WASHINGTON — Global oil supplies are expected to be hit twice as hard ​this month as in March, the International Energy Agency said on Wednesday, underlining the urgent need to resolve the conflict over Iran that President Donald Trump said could end soon.

While ‌Trump signaled he could wind down the war within weeks even without a deal, he also scaled up threats to pull the United ⁠States out of the NATO defense alliance if ​European states did not help stop Iran blocking ⁠the Strait of Hormuz.

"I was never swayed by NATO. I always knew they were a paper tiger, ‌and (Russian President Vladimir) Putin knows ‌that too, by the way," Trump told Britain's Daily Telegraph, saying he had moved beyond ⁠merely reconsidering U.S. membership.

The remarks on the war underscored Washington's ⁠shifting and at times contradictory statements about a conflict that has killed thousands, spread across the region and caused unprecedented energy disruption.

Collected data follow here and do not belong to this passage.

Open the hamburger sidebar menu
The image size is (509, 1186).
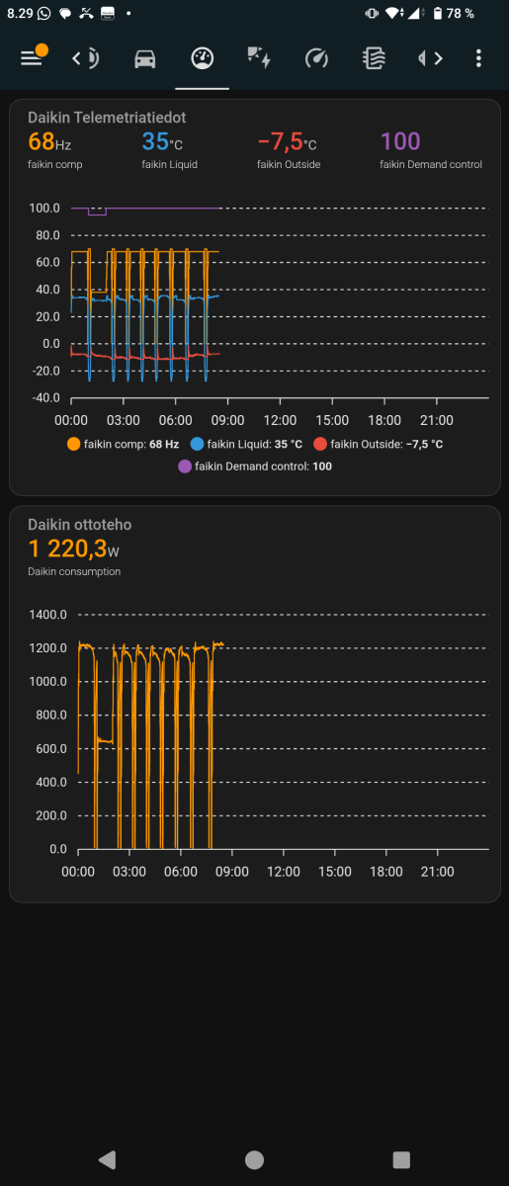pyautogui.click(x=31, y=58)
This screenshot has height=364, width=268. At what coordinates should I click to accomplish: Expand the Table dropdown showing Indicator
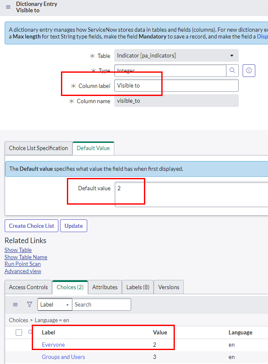click(176, 56)
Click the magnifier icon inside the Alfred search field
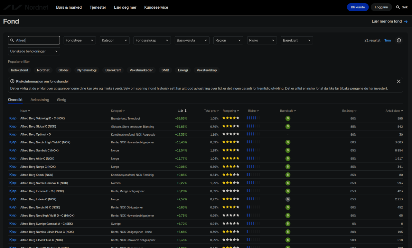412x248 pixels. (12, 40)
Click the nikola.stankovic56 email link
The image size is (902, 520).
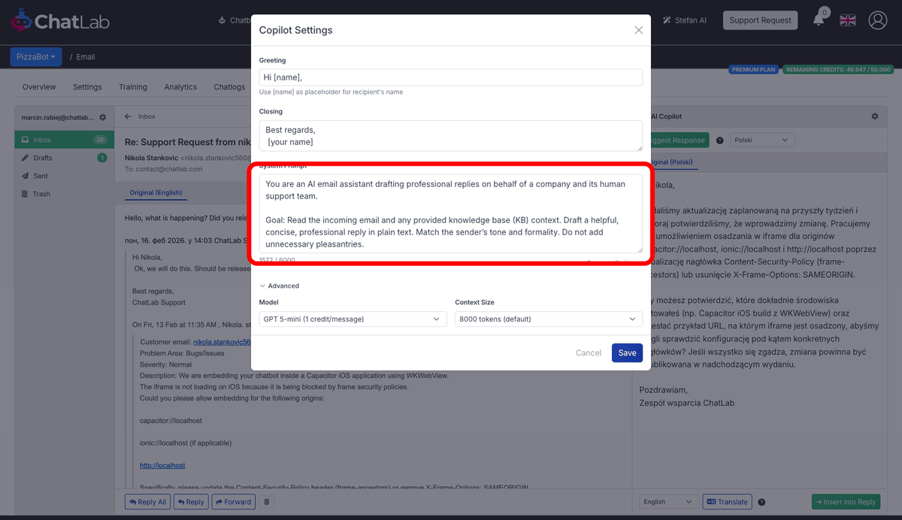pyautogui.click(x=222, y=340)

"We'll be leaving (the Iran conflict) very soon," Trump told reporters, saying that could be "within two weeks, maybe two weeks, maybe three."

"Iran doesn't have to make a deal, no," he said, when asked if successful diplomacy was a prerequisite for the U.S. to end what ‌it calls "Operation Epic Fury."

Trump to address nation on Iran

International Energy Agency head ​Fatih Birol said the main issue so far from Iran's effective closure of the major global energy shipping route, the Strait of Hormuz, was the lack of jet fuel and diesel.

"We are seeing that in Asia, but soon, I think, in April or May, it would come to Europe," Birol told a podcast with Nicolai Tangen, the head of Norway's sovereign wealth fund. The loss of oil in April would be twice that lost in March, he said.

Businesses around the world have ​been hit by the conflict, with cosmetics and tea among the latest sectors to report pain.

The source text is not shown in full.